Records from a collection:
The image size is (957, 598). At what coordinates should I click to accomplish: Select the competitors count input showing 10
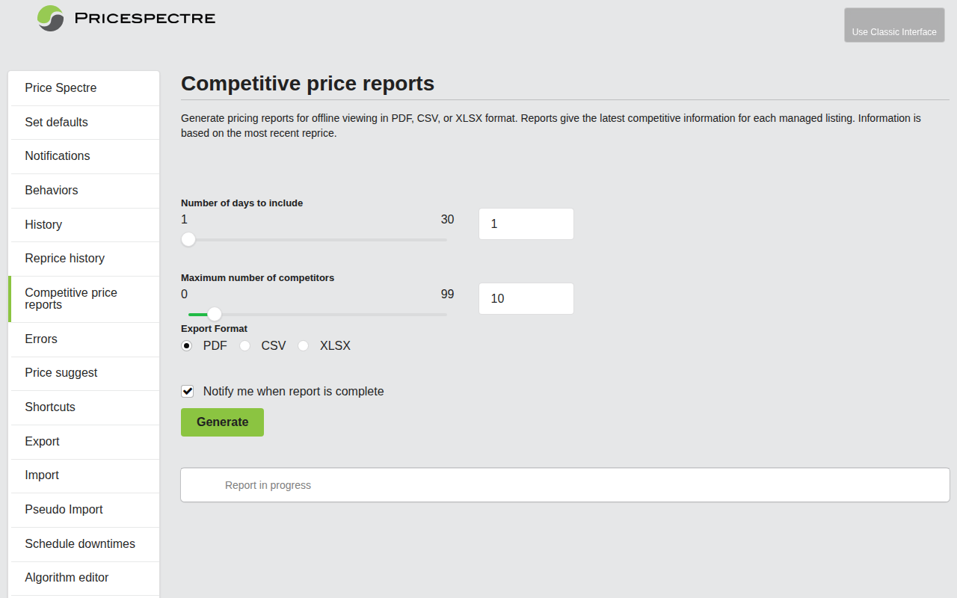[x=526, y=298]

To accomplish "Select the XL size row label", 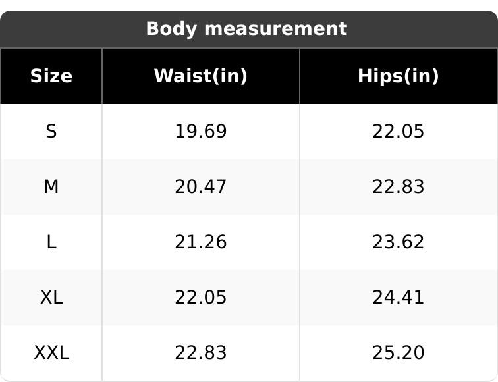I will coord(51,298).
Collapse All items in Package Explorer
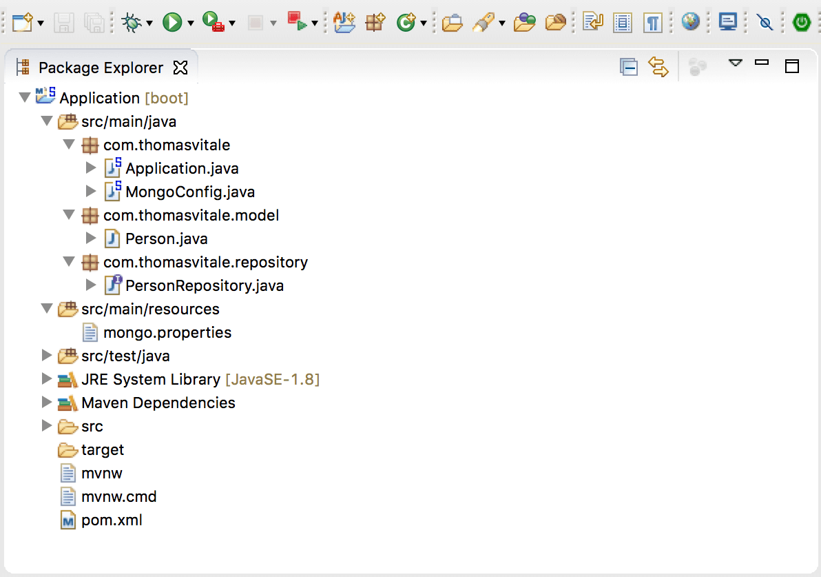 [x=628, y=68]
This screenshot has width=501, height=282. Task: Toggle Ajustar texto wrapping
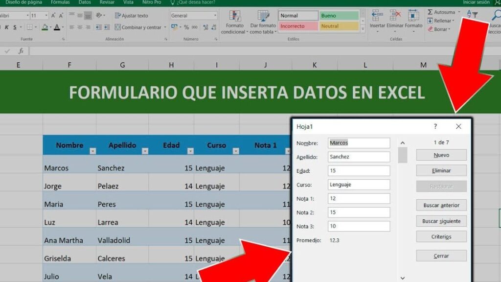pos(132,16)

- _WORK REQUEST_:
Nothing but the lines from the line containing "Collapse All items in Package Explorer" through the end of the records belongs in the answer, written out exactly, both ends included, without pictures.

- _RESULT BELOW_:
Collapse All items in Package Explorer
 [x=628, y=68]
This screenshot has width=501, height=282. Task: Toggle Ajustar texto wrapping
pos(132,16)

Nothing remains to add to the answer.